Wang Fang, Long Qi, Gong Yu, Hu Longbo, Zhang Hong, Oettgen Peter, Peng Tao
State Key Laboratory of Respiratory Disease, Guangzhou Institutes of Biomedicine and Health, Chinese Academy of Sciences, Guangzhou, 510530 China.
State Key Laboratory of Respiratory Disease, Guangzhou Institutes of Biomedicine and Health, Chinese Academy of Sciences, Guangzhou, 510530 China ; Max Planck Institute for Molecular Biomedicine, Röntgenstraße 20, 48149 Münster, Germany.
Cell Biosci. 2014 Dec 8;4(1):76. doi: 10.1186/2045-3701-4-76. eCollection 2014.
Golgi protein-73 (GP73) is a Golgi transmembrane glycoprotein elevated in numerous liver diseases. Clinically, GP73 is strongly elevated in the serum of HCC patients and is thus regarded as a novel potential biomarker for HCC. However, the mechanism leading to GP73 dysregulation in liver diseases remains unknown.

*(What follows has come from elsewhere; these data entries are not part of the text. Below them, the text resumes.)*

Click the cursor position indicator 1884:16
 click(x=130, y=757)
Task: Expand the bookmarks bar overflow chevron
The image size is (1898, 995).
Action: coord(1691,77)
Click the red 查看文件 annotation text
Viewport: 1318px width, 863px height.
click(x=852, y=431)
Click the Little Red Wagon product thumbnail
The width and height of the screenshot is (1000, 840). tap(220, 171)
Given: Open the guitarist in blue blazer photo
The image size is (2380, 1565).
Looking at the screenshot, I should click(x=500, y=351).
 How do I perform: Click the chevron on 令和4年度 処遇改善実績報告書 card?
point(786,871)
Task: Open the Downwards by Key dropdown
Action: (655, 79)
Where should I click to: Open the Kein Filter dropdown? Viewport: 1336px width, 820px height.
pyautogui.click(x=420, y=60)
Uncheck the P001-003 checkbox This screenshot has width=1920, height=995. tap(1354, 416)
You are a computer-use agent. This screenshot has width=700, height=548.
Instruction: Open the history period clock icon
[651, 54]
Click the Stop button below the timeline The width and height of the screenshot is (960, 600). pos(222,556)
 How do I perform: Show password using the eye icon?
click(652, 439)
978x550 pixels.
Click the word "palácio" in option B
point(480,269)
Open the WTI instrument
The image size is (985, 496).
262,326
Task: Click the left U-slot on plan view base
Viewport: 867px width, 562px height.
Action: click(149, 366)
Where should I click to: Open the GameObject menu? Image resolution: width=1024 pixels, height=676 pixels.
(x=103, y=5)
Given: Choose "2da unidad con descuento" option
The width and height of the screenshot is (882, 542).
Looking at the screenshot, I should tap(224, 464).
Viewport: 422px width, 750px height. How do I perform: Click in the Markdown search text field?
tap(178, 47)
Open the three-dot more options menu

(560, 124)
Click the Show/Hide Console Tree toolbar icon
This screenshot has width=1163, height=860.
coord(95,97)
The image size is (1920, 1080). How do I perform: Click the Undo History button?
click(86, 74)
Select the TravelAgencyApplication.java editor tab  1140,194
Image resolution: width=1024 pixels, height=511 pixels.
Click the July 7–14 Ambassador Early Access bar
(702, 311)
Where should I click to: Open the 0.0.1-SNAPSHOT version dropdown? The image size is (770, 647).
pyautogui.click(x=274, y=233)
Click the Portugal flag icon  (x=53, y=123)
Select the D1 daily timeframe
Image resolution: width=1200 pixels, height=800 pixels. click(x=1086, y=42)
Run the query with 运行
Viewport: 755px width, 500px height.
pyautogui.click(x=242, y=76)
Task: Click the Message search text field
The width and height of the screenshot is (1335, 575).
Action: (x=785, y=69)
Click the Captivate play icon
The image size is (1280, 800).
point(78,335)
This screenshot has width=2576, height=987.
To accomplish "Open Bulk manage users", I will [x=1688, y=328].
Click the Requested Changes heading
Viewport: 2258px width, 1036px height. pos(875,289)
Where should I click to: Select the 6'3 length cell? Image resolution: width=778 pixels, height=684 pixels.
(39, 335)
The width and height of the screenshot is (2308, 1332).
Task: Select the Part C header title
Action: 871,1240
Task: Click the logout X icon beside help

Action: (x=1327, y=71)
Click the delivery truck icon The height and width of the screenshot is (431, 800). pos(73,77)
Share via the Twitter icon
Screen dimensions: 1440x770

This study determined that epithelium-specific ETS (ESE)-1, an epithelium-specific transcription factor, and GP73 expressions were induced by IL-1β stimulation in vitro, and both were triggered during liver inflammation in vivo. In hepatocellular carcinoma cells, the overexpression of ESE-1 induced GP73 expression, whereas its knock-down did the opposite. Mechanistically, ESE-1 activated GP73 expression by directly binding to its promoter.
Our findings supported a novel paradigm for ESE-1 as a transcriptional mediator of GP73. This study provided a possible mechanism for GP73 upregulation in liver diseases.
高尔基体蛋白73(GP73)是一种在多种肝脏疾病中升高的高尔基体跨膜糖蛋白。临床上,GP73在肝癌患者血清中显著升高,因此被视为肝癌一种新的潜在生物标志物。然而,导致肝脏疾病中GP73失调的机制仍不清楚。
本研究确定,上皮特异性ETS(ESE)-1,一种上皮特异性转录因子,和GP73的表达在体外受白细胞介素-1β刺激诱导,且二者在体内肝脏炎症过程中均被触发。在肝癌细胞中,ESE-1的过表达诱导GP73表达,而其敲低则产生相反效果。机制上,ESE-1通过直接结合其启动子激活GP73表达。
我们的发现支持了ESE-1作为GP73转录调节因子的新范式。本研究为肝脏疾病中GP73上调提供了一种可能机制。